* _Texte proposé_:
============================================================

La crise diplomatique actuelle entre le Maroc et l’Allemagne n’est pas une surprise. Les relations entre les deux pays sont marquées par une méconnaissance mutuelle. Le Maroc est, depuis toujours, focalisé sur la France et l’Espagne. Pourtant, les négociations sur divers sujets avec l’Union européenne lui ont démontré qu’il fallait diversifier ses liens et ses intérêts et ne pas négliger le puissant partenaire allemand.
La communauté marocaine vivant et travaillant en Allemagne est assez importante. La plupart de ces immigrés sont originaires du nord. De retour au pays pour les vacances d’été, ils dressent souvent un portrait de ce pays plus favorable que celui de la France.
Il y a quelques années, le ministre des MRE avait organisé deux journées d’étude et de connaissance du Maroc en direction du public allemand. Je me souviens avoir participé à ces manifestations avec mon ami Fouad Laroui. C’était une bonne initiative. Se faire mieux connaître dans un esprit de coopération et d’entente.
A ma connaissance, ce genre de manifestation ne s’est pas renouvelé. Pourtant c’était une bonne initiative. Malheureusement le ministre de l’époque n’a pas été reconduit dans le nouveau gouvernement et ce genre de projet a été, de fait, abandonné.
Il m’est arrivé d’écrire des articles dans le grand journal Die Zeit. Le rédacteur en chef me disait que le grand public allemand ne connaît pas grand-chose sur le Maroc, sur sa culture et sa civilisation. Les Allemands sont connus pour apprécier le soleil d’Agadir, mais ne vont pas au-delà. Ce tourisme-là a été florissant jusqu’à l’apparition du virus.
Il m’est arrivé de faire plusieurs fois une tournée de lecture après la parution d’un de mes livres traduit en allemand. Ce que je remarquais lors de ces rencontres avec les lecteurs, c’est l’ignorance de ce qu’est le Maroc, son histoire, ses problèmes, notamment le tracé de ses frontières.
Il a fallu qu’un lobby bien payé défende les thèses des séparatistes pour qu’un land fête l’anniversaire d’une république fantôme. D’où la colère de Bourita. Il a été surpris. Pas moi.

============================================================

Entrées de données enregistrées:
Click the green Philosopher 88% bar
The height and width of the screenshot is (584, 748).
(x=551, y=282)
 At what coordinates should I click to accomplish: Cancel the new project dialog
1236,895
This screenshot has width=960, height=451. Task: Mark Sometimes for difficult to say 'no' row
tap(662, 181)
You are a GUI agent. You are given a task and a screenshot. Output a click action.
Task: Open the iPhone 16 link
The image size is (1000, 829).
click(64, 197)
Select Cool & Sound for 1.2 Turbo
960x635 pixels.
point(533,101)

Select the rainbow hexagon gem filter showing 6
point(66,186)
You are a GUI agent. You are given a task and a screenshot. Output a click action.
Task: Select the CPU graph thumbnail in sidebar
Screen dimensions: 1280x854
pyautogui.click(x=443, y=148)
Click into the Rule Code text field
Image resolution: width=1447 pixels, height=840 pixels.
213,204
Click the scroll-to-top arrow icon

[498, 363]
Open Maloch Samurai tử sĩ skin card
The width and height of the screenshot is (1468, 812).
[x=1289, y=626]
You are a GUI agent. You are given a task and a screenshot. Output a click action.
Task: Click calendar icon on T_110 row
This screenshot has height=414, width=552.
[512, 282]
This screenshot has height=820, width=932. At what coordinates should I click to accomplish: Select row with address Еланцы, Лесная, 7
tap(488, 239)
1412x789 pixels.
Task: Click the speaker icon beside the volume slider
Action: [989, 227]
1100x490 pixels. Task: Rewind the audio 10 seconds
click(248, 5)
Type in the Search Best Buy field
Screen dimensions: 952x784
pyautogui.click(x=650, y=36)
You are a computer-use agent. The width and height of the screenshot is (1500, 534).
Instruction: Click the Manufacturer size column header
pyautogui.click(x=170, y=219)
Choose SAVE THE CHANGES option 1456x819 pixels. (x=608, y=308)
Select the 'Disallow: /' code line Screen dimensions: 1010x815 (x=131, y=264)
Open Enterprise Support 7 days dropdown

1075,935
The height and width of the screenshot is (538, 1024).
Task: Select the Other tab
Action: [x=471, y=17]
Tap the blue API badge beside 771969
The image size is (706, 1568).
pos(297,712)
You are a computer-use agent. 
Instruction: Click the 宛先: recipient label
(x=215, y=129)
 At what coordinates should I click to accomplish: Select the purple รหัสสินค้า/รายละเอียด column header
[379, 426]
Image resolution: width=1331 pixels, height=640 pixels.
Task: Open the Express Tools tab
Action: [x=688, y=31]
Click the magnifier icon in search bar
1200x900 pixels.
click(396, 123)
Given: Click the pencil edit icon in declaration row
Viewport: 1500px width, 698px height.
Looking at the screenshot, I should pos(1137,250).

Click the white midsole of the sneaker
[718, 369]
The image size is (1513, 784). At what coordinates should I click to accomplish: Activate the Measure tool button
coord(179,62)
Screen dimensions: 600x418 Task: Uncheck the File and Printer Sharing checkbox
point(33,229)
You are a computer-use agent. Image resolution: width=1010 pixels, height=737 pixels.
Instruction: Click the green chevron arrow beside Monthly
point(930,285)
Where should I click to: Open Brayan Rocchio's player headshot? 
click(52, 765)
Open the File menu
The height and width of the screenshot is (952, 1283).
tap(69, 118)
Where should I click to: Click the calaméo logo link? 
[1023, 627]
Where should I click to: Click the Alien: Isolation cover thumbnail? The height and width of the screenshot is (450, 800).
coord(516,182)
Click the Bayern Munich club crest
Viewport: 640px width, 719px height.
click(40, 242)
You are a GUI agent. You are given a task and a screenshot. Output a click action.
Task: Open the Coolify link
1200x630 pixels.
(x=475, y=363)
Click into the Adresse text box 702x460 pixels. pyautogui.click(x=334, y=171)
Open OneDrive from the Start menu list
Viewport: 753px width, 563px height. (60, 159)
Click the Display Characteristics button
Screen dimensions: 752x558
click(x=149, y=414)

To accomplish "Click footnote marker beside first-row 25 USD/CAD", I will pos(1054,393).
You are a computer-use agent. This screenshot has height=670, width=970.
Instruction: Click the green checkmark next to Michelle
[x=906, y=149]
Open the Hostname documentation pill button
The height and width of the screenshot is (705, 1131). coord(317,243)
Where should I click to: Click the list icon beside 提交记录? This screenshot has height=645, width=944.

============================================================

* _Questions d'étude_:
[1] Quels sont tous les pays nommés dans le texte sur les relations maroco-allemandes ?
[2] Recopiez dans le texte sur les relations maroco-allemandes le passage qui s'ouvre sur les mots contenant "Il m’est arrivé de" et se ferme sur "surpris. Pas moi.".

* _Réponses numérotées_:
[1] Le Maroc, l'Allemagne, la France et l'Espagne.

[2]
Il m’est arrivé de faire plusieurs fois une tournée de lecture après la parution d’un de mes livres traduit en allemand. Ce que je remarquais lors de ces rencontres avec les lecteurs, c’est l’ignorance de ce qu’est le Maroc, son histoire, ses problèmes, notamment le tracé de ses frontières.
Il a fallu qu’un lobby bien payé défende les thèses des séparatistes pour qu’un land fête l’anniversaire d’une république fantôme. D’où la colère de Bourita. Il a été surpris. Pas moi.